Anteroposterior, lateral, and oblique (mortise) ankle x-rays are taken to exclude clinically significant fractures. Clinical criteria (Ottawa ankle rules) are used to determine whether x-rays are needed; these criteria are used to help limit x-rays to patients more likely to have a fracture that requires specific treatment. Ankle x-ray is required only if patients have ankle pain and one of the following:
Sprains that are painful after 6 wk may require additional testing (eg, MRI) to identify overlooked and subtle injuries, such as talar dome fractures, high ankle sprains, or other complex ankle sprains.
Most ankle sprains heal well with minimal intervention and early mobilization. Splinting alleviates pain but does not appear to affect final outcome. Crutches are used for all sprains until gait is normal.
Other treatment depends on severity of the sprain:
Mild (eg, 1st-degree) sprains: RICE and weight bearing and mobilization as soon as it can be tolerated (usually within a few days)

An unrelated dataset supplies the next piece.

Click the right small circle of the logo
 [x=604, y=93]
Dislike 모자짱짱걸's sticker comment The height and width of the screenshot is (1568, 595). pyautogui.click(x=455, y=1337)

Moderate (eg, 2nd-degree) sprains: PRICE, including immobilization of the ankle in a neutral position with a posterior splint or a commercially available boot, followed by mobilization and physical therapy
Severe (eg, 3rd-degree) sprains: Immobilization (possibly with a cast), possibly surgical repair, and physical therapy
High ankle sprains usually require a cast for several weeks.
If evaluation of the injury is impossible (eg, because of muscle spasm or pain), the ankle may be immobilized for a few days and then reexamined after pain and spasm subside.
Before diagnosing an ankle sprain, consider an avulsion fracture of the base of the 5th metatarsal, an Achilles tendon injury, and a talar dome fracture.
Use the Ottawa ankle rules to help decide whether x-rays are necessary.
Evaluate joint stability by stress testing (eg, anterior drawer test), but if needed, delay this testing until swelling and pain subside.
Encourage early mobilization if the sprain is mild.